Dining with the devil requires more than a long spoon. Like the tête-à-tête with the Klan, the NOI's public identification with the Nazis undermined Malcolm’s efforts to reach out to moderate audiences, people who might have agreed with his critique of American racism but rejected his solutions. This was the challenge he faced when he again confronted Bayard Rustin, on January 23, 1962. The debate was held at Manhattan’s Community Church, a liberal east side congregation. The topic—“Separation or Integration?”—should have favored Rustin. The audience consisted largely of white liberals who strongly supported civil rights. However, Malcolm astutely did not condemn all whites as “devils,” emphasizing instead the negative effects of institutional racism on the black community. His arguments were persuasive to many whites in the audience. Rustin was forced to complain that too many whites in the gallery, including some of his own friends, were applauding Malcolm’s statements more vigorously than the Negroes in the audience: “May I explain the process. . . . It is, my friends, that many white people love to hear their kind damned to high water while they sit saying, ‘Isn’t it wonderful that that nice black man gives
those
white people hell? But he couldn’t be talking about
me
—I'm the liberal.’”
Malcolm’s lectures and sermons in early 1962 rarely mentioned the core values of the Nation’s theology, and increasingly he was pulled into larger debates over the political future of black America. Probably to silence his critics within the NOI, he tried to give more attention to organizational matters. In January, both he and Joseph visited Mosque No. 23 in Buffalo, New York. And at the end of the same month he supervised the NOI's sponsorship of an African-Asian Bazaar at Harlem’s Rockland Palace. He also continued to use his speeches to build up the cult around Elijah Muhammad. The Messenger appreciated such labors on his behalf; yet before long, Muhammad’s opinion began to shift. He read the transcripts and recordings from Malcolm’s speeches and could see the political direction of his increasingly famous minister's mind. He decided to tighten the reins.

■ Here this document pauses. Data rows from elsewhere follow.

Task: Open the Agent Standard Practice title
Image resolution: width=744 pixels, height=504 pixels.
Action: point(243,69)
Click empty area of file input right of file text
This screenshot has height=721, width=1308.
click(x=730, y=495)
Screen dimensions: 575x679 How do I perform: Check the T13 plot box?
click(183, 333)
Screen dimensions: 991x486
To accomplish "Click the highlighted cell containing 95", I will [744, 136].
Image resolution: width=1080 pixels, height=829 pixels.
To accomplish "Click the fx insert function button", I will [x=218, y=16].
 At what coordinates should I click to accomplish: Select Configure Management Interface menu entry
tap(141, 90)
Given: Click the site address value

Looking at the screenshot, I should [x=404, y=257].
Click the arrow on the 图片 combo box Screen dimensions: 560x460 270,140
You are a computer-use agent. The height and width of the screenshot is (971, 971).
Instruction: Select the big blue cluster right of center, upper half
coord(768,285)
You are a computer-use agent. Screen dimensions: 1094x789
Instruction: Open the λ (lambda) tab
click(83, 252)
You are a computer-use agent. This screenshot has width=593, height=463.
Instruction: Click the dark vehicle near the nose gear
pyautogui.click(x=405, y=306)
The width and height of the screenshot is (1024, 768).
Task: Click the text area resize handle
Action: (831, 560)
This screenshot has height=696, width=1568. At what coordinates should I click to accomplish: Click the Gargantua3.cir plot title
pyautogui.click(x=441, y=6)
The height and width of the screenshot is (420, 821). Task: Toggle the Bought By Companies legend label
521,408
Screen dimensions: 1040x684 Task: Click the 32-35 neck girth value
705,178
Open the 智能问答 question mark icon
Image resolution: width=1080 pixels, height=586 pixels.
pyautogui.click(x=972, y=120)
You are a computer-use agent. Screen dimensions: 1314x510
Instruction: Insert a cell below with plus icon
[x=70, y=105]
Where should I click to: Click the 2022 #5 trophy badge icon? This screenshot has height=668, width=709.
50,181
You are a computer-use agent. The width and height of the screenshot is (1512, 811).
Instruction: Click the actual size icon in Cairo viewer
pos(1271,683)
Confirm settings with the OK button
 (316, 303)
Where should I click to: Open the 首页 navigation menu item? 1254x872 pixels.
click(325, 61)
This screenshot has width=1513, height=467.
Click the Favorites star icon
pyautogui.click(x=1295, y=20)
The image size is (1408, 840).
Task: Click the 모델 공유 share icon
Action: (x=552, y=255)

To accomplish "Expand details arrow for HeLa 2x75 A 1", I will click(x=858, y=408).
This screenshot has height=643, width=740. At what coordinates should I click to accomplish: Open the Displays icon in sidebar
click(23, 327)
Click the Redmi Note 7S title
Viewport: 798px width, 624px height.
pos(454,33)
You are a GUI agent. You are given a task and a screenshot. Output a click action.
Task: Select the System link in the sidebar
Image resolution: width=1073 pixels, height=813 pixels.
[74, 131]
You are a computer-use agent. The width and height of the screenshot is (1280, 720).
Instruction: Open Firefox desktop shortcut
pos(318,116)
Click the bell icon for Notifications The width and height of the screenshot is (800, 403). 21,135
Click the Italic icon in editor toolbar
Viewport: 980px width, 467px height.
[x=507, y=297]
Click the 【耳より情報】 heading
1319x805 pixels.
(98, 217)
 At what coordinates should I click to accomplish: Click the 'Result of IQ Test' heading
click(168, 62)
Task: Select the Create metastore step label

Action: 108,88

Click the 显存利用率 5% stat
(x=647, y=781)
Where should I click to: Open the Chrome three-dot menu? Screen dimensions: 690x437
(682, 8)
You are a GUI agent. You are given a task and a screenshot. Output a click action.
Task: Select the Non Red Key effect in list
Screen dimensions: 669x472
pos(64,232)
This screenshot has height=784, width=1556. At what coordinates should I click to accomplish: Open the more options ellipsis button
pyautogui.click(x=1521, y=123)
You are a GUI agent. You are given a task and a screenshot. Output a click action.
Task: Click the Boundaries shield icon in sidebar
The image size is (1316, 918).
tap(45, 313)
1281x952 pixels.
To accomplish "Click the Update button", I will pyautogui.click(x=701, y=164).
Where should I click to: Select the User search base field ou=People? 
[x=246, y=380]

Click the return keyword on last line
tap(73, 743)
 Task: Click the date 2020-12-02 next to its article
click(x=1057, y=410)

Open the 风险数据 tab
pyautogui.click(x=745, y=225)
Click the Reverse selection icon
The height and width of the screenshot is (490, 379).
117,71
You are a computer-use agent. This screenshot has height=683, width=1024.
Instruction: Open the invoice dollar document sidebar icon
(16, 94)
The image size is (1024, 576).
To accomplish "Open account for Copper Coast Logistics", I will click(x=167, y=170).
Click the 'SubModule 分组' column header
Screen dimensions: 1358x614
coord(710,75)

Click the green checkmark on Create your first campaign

On February 14, Muhammad wrote Malcolm formally about his schedule. ʺ[W]hen you go to these Colleges and Universities to represent the Teachings that Allah has revealed to me for our people, do not go too much into the details of the political side; nor into the subject of a separate state here for us.” Muhammad instructed him to “speak only what you know they have heard me say or that which you yourself have heard me say.” Malcolm was forbidden to express his independent opinions, even on questions that had no relationship with the NOI. The aging patriarch sought to reclaim his right to be the sole interpreter of Muslim teachings. “Make the public seek me for the answers,” he wrote. “Do not you see how I reject the devils on such subjects, by telling them I will say WHERE when the Government shows interest?” The NOI was a religious movement, not a political cause; Malcolm no longer had the authority to address issues like a separate black state or to speak about current events of a political nature, unless Muhammad gave his permission. Yet, of course, any discussion of black Americans’ affairs inevitably centered on the struggle for civil rights; Muhammad was making Malcolm’s position untenable.